-- Task list --
(1) Using the piece on Reading's short-stay players, explain why Carriço's time at Reading is called disastrous.
(2) Reproduce everything from "3 appearances, now" down to "scoring five times." in the piece on Reading's short-stay players, swapping "Sevilla" for "Valencia".

-- Text for analysis --
= = = =

It’s the final part of our look through some of Reading’s most notable players to have made 25 or fewer appearances for the club.
3 appearances, now plays for Sevilla
One of the more bizarre stories in Reading history, Portuguese international Carriço started his career after rising through the ranks of Sporting Lisbon’s academy. After loans at Olhanense and AEL Limassol, he proceeded to make 157 appearances in the league, Champions League and Europa League, scoring five times.
He made a surprise transfer to Reading in January 2013 for the relatively small fee of €750,000, but his time at the Royals was nothing short of disastrous. His debut came as he started against West Bromwich Albion, playing a disappointing 45 minutes as Reading went into the break 0-1 down. Carriço only played 42 more minutes for Reading, all in two substitute appearances. When he was introduced against Man City at the Mad Stad, he was met with chants of “We forgot that you were here”.

= = = =

-- Record excerpts --
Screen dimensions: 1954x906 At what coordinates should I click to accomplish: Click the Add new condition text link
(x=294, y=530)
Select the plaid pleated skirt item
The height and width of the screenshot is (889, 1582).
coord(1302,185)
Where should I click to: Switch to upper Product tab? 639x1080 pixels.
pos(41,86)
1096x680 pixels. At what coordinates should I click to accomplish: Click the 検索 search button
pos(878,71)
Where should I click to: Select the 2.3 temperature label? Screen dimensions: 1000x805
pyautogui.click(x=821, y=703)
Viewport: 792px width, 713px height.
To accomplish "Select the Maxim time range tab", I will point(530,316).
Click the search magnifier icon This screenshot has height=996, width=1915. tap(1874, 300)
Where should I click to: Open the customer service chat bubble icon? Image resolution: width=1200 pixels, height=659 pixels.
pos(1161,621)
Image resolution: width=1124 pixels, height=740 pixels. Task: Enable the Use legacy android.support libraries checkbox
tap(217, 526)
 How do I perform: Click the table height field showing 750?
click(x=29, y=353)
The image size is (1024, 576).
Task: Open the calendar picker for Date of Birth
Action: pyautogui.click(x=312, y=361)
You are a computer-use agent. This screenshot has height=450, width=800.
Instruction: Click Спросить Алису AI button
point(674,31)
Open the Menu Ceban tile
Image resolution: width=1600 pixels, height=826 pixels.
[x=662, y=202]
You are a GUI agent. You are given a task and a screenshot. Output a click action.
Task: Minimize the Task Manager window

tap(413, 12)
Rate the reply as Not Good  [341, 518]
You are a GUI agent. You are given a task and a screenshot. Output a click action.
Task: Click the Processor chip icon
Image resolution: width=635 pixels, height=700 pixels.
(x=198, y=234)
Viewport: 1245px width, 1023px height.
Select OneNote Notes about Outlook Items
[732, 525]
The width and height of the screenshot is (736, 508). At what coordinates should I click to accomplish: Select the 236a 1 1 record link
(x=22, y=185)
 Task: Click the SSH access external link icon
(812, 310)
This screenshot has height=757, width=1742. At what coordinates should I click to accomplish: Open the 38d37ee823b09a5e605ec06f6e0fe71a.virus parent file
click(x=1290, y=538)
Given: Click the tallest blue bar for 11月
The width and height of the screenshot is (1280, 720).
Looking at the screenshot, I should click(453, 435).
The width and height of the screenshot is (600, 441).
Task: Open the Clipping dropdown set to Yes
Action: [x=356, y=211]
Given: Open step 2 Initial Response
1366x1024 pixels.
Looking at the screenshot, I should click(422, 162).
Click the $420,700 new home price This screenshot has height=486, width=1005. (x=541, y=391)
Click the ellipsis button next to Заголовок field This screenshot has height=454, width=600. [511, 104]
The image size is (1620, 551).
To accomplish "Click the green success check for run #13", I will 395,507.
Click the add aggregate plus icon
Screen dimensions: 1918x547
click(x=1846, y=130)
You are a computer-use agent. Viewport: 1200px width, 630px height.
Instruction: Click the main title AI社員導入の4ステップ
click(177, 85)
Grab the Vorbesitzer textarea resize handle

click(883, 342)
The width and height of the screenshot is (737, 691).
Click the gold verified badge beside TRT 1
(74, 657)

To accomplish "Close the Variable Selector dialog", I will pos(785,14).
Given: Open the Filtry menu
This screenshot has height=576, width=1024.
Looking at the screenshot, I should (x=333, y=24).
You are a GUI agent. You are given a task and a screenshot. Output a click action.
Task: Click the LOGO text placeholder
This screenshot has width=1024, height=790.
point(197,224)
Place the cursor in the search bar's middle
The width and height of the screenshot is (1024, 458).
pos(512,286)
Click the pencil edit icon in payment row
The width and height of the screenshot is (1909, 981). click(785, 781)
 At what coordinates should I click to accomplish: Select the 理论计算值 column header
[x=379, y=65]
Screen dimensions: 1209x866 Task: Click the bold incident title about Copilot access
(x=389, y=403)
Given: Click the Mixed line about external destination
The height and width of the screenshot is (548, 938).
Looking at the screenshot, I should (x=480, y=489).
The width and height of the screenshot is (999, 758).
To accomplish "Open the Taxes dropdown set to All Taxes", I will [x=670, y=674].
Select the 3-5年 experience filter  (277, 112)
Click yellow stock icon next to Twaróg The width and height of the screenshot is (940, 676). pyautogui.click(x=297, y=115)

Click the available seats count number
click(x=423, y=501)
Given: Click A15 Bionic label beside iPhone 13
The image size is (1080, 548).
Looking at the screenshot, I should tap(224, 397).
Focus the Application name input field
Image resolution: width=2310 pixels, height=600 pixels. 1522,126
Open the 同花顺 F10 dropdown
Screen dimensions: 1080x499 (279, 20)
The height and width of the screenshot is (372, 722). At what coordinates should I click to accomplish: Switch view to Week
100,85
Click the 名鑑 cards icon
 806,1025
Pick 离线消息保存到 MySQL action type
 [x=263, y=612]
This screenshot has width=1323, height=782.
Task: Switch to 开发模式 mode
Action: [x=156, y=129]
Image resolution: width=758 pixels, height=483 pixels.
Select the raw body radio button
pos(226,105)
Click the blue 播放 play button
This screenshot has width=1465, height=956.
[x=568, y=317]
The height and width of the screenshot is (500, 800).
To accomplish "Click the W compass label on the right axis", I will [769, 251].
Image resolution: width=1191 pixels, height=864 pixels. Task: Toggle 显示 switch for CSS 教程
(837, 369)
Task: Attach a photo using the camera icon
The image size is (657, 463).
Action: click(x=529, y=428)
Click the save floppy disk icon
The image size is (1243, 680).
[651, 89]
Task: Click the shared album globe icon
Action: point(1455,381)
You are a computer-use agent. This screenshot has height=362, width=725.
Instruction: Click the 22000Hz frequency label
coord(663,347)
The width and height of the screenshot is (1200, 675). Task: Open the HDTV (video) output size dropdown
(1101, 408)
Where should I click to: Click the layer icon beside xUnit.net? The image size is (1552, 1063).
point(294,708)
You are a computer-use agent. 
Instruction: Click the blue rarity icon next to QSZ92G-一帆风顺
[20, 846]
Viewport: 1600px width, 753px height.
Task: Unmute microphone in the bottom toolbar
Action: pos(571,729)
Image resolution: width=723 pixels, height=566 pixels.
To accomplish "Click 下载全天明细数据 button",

= = = =

-- Expected responses --
(1) His debut against West Bromwich Albion was a disappointing 45 minutes, with Reading going into the break 0-1 down. After that he played only 42 more minutes for the club, all in two substitute appearances.

(2)
3 appearances, now plays for Valencia
One of the more bizarre stories in Reading history, Portuguese international Carriço started his career after rising through the ranks of Sporting Lisbon’s academy. After loans at Olhanense and AEL Limassol, he proceeded to make 157 appearances in the league, Champions League and Europa League, scoring five times.